Legislation from Senate Foreign Relations Chairman Bob Menendez, D-N.J., would have the State and Commerce departments report to Congress on how each is working with allies to secure supply chains for semiconductor manufacturing and advanced packaging, large capacity batteries, pharmaceuticals and active ingredients for those drugs, and critical minerals. The bill, whose text was published May 6, also directs the administration to develop common standards for transparent, trusted and sustainable supply chains and to end reliance on China for these goods. About 80% of critical mineral processing is in China and China is dominant in active ingredients for pills.
Hours before the Senate was due to consider his non-binding instruction to negotiators on the China package to retain language directing the Office of the U.S. Trade Representative to reopen a Section 301 exclusion process, Sen. Pat Toomey, R-Pa., warned that if USTR didn't open such a process if the language becomes law, he would see that as a misuse of power.
A letter sent by 23 trade associations and about 250 companies asks congressional leaders to renew the Generalized System of Preferences benefits program at least through Jan. 1, 2027, and to reform the competitive need limitations.
A bipartisan letter led by Ohio's two senators, and signed by 14 other senators across the ideological spectrum, asks Commerce Secretary Gina Raimondo to reclassify Russia as a non-market economy, which would affect how its goods are treated under antidumping laws. "In its 2002 decision classifying Russia as a market economy, the Department of Commerce noted that economic decentralization was the 'hallmark of market economies,'" the letter said. But, now the senators said, "According to Russian government sources, the state’s share in the Russian economy may be as high as 70 percent. This growth of economic intervention by the Russian government tracks the rapid expansion of State Owned Enterprises (SOEs) in Russia. According to the International Monetary Fund, Russia has the third most SOEs per capita in the world." They also said that the ruble is not freely convertible, another one of the six criteria for determining if a country is a market economy.
The U.K. has removed tariffs on Ukrainian goods, and the EU is considering doing the same, including suspending antidumping and safeguard measures against Ukranian steel. The U.S. should follow suit, Mary Kate Carter, U.S. Chamber of Commerce coordinator for international policy, wrote May 2. Ukraine exported $1.9 billion in goods to the U.S. last year, and almost half was pig iron, which is already tariff-free. But sunflower oil, another major export from Ukraine to the U.S., does face duties. The U.S. is a small market for Ukraine, representing less than 3% of its exports, she said.

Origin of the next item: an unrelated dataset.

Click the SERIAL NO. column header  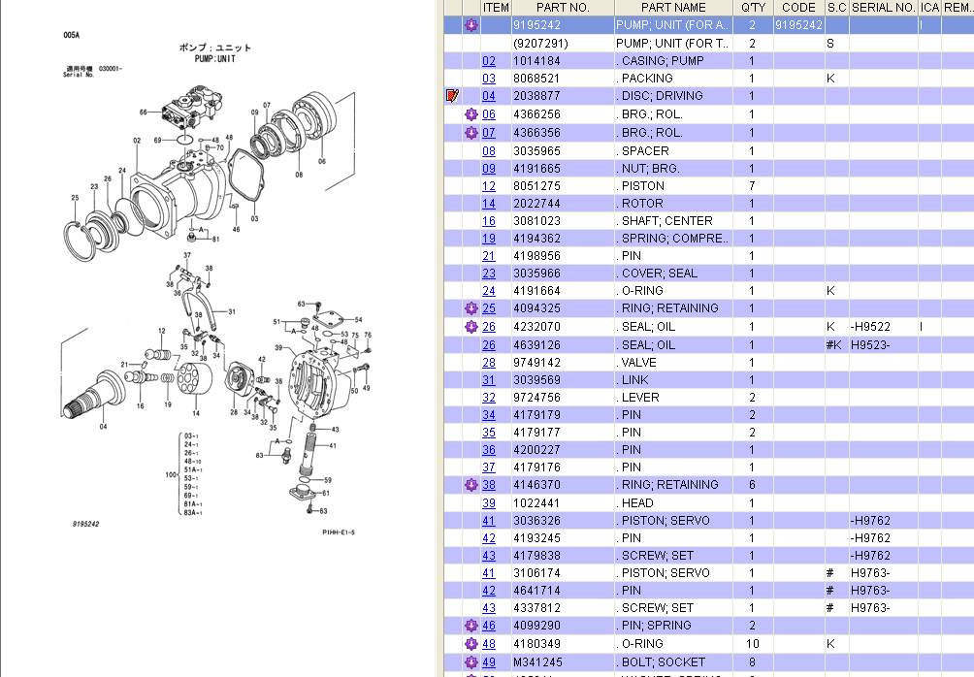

A third of the Democratic caucus in the Senate asked President Joe Biden to expedite an investigation into antidumping and countervailing duty circumvention by solar panel manufacturers in Cambodia, Malaysia, Thailand and Vietnam, if they use Chinese components. The letter, made public on May 2, was led by Sen. Jacky Rosen, D-Nev., who made the same arguments to Commerce Secretary Gina Raimondo when she appeared before the Commerce Committee (see 2204270041).
More than 200 companies, along with local and national trade groups are asking congressional leaders to make sure that the renewal of the Miscellaneous Tariff Bill reimburses importers for tariffs paid on MTB products back to Jan. 1, 2021.

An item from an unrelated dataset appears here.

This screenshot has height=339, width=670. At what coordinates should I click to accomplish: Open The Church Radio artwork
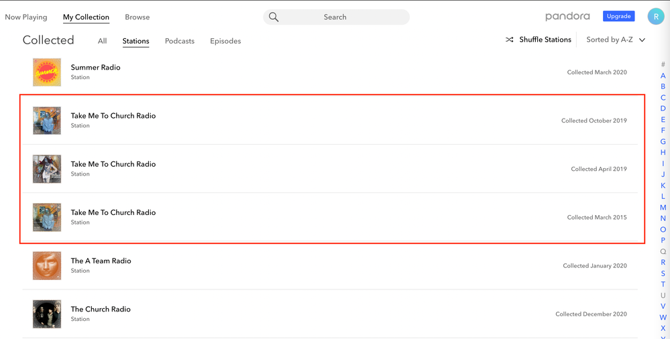tap(47, 314)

The top Republican on the House Ways and Means Committee, who will be one of the negotiators for the compromise China package, expressed pessimism that a version of the bill can be found that can get a majority vote in both the House and Senate. The Senate passed its version, the U.S. Innovation and Competition Act, with 67 votes; the House version, known as the Competes Act, only had one Republican on board.
Two Republicans and a Democrat introduced a bill in the House of Representatives that would make all goods produced in either Latin America or the Caribbean duty free for 15 years, if that company was selected for a government-backed low-interest loan to move production from China to the new country. The bill, called the Western Hemisphere Nearshoring Act, was introduced April 26 by Reps. Mark Green, R-Tenn., Mariannette Miller-Meeks, R-W.Va., and Albio Sires, D-N.J.
Sen. Marco Rubio, R-Fla., asked the chairman of the board of Volkswagen to justify joint ventures with Chinese companies, arguing that they are involved in child forced labor in Congolese cobalt mines, and the destruction of rainforest habitat in Indonesia. He also referred to a two-year-old non-governmental organization's report that said Highbroad Advanced Material Co. accepts transferred Uyghur labor, and that the company sells to Volkswagen for its electronic displays, and said that the two companies that are now in joint ventures are also implicated in Uyghur forced labor. He said Huayou Cobalt and Tsingshan Holding Group "are implicated in grotesque human rights abuses." Rubio announced the letter on April 28 in a press release.